Упоминание о Стивенсоне прозвучало для меня прощанием, а не призывом к беседе. Я был человеком, лежащим на кровати, и понимал его. Чтобы стать Шекспиром и написать незабываемые строки, недостаточно одних трагических моментов. Чтобы отвлечь его, я сказал:
— Я знал, что с тобой это случится. Как раз здесь, много лет назад, в одной из комнат первого этажа мы набросали черновик истории подобного самоубийства.
— Да, — подтвердил он задумчиво, как бы погрузившись в воспоминания. — Но я не вижу связи. В том наброске я брал билет до Адроге и в гостинице «Лае Делисьяс» поднимался в девятнадцатый номер, самый дальний. И там кончал счеты с жизнью.
— Поэтому я здесь, — сказал я.
— Здесь? Мы всегда здесь. Здесь я вижу тебя во сне в доме на улице Манну. Здесь я хожу по комнате, которая принадлежала матери.
— В комнате, которая принадлежала матери, — повторил я, не стараясь понять. — Я вижу тебя во сне в девятнадцатом номере, расположенном над внутренним двориком.
— Кто кому снится? Я знаю, что ты снишься мне, но не знаю, снюсь ли я тебе. Гостиницу в Адроге давно сломали. То ли двадцать, то ли тридцать лет назад.
— Это я вижу сон, — произнес я с вызовом.
— Ты не представляешь, как это важно выяснить — один ли человек видит сон или двое снятся друг другу.
— Я — Борхес, который увидел твое имя в книге постояльцев и поднялся сюда.

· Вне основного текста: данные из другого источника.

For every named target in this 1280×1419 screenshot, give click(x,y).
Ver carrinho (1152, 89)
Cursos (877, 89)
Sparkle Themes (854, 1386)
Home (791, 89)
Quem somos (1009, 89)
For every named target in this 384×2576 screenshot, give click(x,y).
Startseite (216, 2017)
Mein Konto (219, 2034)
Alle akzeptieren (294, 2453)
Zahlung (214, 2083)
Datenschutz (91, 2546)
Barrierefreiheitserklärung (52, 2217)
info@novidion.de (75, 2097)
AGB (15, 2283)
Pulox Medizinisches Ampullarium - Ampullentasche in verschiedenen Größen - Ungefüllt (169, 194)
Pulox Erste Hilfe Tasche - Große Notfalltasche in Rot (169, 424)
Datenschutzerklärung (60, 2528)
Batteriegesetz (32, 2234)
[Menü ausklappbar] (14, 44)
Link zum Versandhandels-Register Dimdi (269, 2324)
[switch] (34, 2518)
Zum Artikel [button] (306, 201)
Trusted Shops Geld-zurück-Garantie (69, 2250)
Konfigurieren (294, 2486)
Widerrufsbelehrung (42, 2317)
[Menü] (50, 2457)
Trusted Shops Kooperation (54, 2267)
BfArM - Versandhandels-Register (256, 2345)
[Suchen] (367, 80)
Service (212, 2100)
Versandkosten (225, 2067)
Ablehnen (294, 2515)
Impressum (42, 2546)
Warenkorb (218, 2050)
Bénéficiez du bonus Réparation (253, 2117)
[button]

— Борхес — я, и я убил себя на улице Манну. Помолчав, тот, другой, добавил:
— Давай проверим. Что было самое ужасное в нашей жизни?
Я склонился к нему, и мы начали говорить одновременно. Я знал, что мы оба лжем.
Легкая улыбка осветила постаревшее лицо. Я чувствовал, что его улыбка — отражение моей.
— Мы лжем, — заметил он, — потому что чувствуем себя двумя разными людьми, а не одним. На самом деле мы — и один человек, и двое.